Task item:
Please write out exactly the lines from the one with "Task: Tap the word non in parking status" through the end of the data below, both ends included, and omit any pictures.

──────── Material shown ────────

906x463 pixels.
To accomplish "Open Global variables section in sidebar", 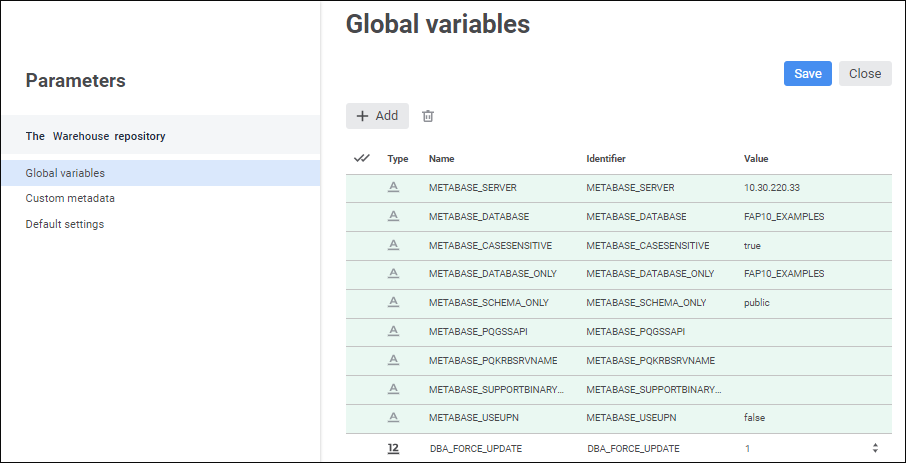I will pyautogui.click(x=65, y=173).
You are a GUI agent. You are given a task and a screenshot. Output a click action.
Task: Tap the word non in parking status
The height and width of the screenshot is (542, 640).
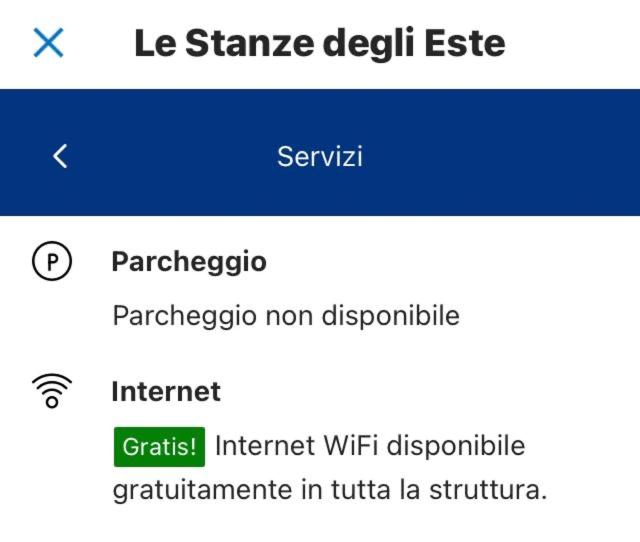pyautogui.click(x=289, y=317)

────────

Finished exercise:
Task: Tap the word non in parking status
The height and width of the screenshot is (542, 640).
pyautogui.click(x=289, y=317)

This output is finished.